此时耿端义尚未入京,之前也有数位大员在政变中被杀,目前尚书省的官员包括左丞相徒单镒、平章政事徒单公弼、尚书左丞抹捻烬忠、尚书右丞完颜承晖、参知政事胥鼎等人。
胥鼎目前兼任大兴知府,还要收拾首都连续兵变的烂摊子,根本走不开;抹捻烬忠现在还在守卫西京,被蒙古人团团包围;徒单镒疾病缠身,甚至就连起卧都很费力;公弼更是一个混资历的庸才,所以此时此刻,完颜承晖刚刚来到中都,就成为了最主要的决策者。
在场的三个人里面,徒单镒基本上不发一言,公弼在“养相体”,只有完颜承晖主动提出意见。
“‘行于霜上而知严寒冰冻将至’,此番蒙古入侵,我在地方深有感触,州县粮草不多,兵甲无备,黑鞑猝至,往往一夕而破城,此等情形,就算不议和,也实在抵挡不住铁木真。如若就此议和,休养生息,养精蓄锐,缮治甲兵,广招贤才,等到数年之后,再做恢复之举。”
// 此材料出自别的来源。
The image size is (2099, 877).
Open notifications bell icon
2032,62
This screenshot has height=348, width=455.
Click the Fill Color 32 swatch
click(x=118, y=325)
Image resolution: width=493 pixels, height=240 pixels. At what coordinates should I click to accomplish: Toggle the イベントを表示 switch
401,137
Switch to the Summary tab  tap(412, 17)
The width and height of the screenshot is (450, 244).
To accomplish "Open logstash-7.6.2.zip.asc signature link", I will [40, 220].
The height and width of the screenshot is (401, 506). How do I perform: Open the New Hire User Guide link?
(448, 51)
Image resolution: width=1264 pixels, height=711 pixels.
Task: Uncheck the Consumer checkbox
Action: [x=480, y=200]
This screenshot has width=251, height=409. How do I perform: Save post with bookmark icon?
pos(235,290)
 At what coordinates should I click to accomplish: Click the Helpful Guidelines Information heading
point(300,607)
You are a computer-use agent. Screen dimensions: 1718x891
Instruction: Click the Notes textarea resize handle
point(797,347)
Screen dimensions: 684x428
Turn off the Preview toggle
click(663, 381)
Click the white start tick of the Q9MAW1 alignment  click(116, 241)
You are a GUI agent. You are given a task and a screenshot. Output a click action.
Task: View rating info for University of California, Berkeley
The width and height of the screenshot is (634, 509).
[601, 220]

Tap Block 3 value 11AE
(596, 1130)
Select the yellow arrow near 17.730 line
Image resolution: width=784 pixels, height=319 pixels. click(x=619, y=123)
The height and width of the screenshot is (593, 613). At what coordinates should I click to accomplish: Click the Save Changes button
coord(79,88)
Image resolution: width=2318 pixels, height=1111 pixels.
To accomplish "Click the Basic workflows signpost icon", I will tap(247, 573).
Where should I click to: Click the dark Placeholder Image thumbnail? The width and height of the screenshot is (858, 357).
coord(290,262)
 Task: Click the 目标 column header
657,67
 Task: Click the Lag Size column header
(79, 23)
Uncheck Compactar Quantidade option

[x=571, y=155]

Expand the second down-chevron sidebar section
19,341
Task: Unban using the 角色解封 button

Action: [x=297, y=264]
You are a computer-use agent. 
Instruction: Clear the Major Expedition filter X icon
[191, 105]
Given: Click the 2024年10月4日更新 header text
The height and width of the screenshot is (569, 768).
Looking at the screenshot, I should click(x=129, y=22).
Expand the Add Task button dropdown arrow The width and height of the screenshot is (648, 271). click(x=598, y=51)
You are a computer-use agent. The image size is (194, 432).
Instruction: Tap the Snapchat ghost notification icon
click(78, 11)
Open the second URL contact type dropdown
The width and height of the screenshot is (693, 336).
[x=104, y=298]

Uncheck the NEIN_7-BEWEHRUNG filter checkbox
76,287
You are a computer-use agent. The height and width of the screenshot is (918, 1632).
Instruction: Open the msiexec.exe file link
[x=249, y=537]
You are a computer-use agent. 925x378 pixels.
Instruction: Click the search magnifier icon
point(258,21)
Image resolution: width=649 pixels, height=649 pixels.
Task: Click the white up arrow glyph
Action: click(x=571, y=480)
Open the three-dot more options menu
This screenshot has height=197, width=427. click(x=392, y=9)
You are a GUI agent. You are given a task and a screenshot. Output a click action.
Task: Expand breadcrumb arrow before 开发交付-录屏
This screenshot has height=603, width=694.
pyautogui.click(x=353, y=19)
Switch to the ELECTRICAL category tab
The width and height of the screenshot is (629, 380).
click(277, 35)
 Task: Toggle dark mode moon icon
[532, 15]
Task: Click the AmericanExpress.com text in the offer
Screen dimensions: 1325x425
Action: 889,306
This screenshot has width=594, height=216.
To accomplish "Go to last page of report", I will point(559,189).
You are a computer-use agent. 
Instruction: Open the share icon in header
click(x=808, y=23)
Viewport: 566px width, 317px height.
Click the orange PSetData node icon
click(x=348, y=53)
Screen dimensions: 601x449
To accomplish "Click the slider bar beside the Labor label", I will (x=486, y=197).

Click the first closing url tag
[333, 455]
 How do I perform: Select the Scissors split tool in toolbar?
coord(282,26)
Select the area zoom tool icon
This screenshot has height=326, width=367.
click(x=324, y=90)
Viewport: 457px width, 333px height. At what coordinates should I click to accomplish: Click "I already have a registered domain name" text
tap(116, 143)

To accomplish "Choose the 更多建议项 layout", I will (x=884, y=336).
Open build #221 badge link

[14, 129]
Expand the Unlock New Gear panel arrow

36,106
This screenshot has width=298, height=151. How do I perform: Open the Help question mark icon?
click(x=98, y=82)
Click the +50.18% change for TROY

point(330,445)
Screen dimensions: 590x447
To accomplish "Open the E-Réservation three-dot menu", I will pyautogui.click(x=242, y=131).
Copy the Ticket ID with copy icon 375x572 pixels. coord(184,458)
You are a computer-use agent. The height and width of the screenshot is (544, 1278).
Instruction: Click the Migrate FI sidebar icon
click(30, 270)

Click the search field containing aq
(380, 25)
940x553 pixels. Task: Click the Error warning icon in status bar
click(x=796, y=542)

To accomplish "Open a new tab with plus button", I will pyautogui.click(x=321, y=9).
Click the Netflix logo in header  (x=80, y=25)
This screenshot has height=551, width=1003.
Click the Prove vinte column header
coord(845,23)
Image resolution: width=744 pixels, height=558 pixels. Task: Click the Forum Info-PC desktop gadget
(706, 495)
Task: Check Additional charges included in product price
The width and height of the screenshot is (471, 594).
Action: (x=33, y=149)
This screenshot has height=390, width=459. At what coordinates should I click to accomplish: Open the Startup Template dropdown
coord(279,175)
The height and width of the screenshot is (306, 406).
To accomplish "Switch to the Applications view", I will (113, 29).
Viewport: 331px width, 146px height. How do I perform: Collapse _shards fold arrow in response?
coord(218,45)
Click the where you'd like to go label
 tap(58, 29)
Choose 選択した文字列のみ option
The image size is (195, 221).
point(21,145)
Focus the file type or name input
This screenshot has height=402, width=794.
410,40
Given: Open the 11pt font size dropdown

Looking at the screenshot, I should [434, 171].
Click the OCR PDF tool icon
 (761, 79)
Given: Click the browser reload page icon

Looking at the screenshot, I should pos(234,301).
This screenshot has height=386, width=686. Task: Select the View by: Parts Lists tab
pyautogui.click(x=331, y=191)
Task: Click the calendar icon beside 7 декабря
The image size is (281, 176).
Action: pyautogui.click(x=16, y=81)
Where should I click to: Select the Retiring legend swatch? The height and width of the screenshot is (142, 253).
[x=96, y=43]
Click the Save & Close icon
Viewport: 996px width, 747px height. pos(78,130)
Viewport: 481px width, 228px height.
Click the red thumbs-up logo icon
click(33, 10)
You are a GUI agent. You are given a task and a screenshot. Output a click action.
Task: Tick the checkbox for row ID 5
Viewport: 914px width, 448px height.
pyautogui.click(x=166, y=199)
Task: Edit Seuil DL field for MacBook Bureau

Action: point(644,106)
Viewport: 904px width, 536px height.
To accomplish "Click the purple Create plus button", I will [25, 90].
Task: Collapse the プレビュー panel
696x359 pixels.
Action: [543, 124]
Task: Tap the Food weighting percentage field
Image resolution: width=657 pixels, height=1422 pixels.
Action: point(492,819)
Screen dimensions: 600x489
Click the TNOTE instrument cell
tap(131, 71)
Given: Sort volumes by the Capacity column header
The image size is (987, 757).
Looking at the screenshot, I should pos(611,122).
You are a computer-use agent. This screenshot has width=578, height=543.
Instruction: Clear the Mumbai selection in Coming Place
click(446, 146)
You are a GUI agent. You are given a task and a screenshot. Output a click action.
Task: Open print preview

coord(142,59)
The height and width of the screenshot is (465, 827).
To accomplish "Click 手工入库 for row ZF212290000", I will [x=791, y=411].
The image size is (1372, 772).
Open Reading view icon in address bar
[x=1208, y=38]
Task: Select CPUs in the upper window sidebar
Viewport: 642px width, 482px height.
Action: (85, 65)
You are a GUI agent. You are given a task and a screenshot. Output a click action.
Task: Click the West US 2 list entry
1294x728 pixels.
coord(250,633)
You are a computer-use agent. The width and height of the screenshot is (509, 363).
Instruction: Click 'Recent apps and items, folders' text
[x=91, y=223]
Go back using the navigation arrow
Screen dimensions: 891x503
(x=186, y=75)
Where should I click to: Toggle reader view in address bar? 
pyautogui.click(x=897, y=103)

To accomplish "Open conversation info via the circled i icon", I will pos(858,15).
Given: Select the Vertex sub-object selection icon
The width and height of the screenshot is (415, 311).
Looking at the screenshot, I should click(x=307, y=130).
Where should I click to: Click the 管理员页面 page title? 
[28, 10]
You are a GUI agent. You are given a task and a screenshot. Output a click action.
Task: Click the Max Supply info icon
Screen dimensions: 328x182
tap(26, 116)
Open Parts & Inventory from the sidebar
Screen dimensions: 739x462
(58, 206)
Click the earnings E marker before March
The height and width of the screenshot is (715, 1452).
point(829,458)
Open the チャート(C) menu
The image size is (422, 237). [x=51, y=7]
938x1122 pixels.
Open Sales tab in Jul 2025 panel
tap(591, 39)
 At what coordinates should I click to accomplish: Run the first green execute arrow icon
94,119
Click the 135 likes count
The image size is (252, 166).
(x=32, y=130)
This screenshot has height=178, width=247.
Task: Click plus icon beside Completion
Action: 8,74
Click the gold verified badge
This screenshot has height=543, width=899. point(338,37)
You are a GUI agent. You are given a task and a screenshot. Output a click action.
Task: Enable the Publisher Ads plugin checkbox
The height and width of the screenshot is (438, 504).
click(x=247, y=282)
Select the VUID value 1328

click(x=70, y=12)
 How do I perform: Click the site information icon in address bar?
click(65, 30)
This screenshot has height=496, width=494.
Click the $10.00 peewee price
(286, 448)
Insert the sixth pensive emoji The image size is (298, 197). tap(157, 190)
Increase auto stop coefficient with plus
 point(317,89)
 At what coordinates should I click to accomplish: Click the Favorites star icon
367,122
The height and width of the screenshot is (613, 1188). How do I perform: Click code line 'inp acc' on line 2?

“议和事关重大,不可仓促下定结论,仍需慢慢商量。”徒单公弼回答。
高俊仔细观察过这个人,不知道为什么,这个人总让他强烈的想起完颜宣,现在他才意识到,是一样挂着虚伪的面皮,看上去无所谓的面皮下面,这个人中的紧张的计算收益和风险的比例,决定是否要说话。
“已经不是迁转挪腾的时候了,咱们再晚决定一日,不知又有多少州县残破,又有多少生灵涂炭?”
“国家大事总不能仓促决定,还是应当集思广益,不若令京师百司官员各陈己见,正所谓多听则明,偏听则暗。”公弼还是不愿意“附议”。
“和战大事,岂可如此?”完颜承晖提高了语调:“诸公如果打算明哲保身的话,我即使单独上书,也要力劝陛下立刻与蒙古人和谈。”
“那蒙古人会提什么条件呢?如果不能接受该如何?”
“纵然赔偿银绢三十万、五十万,也必须受着,可以将南宋的岁币转交添补一部分,剩下的钱,如果能够厉行节约的话,也能够凑出来。”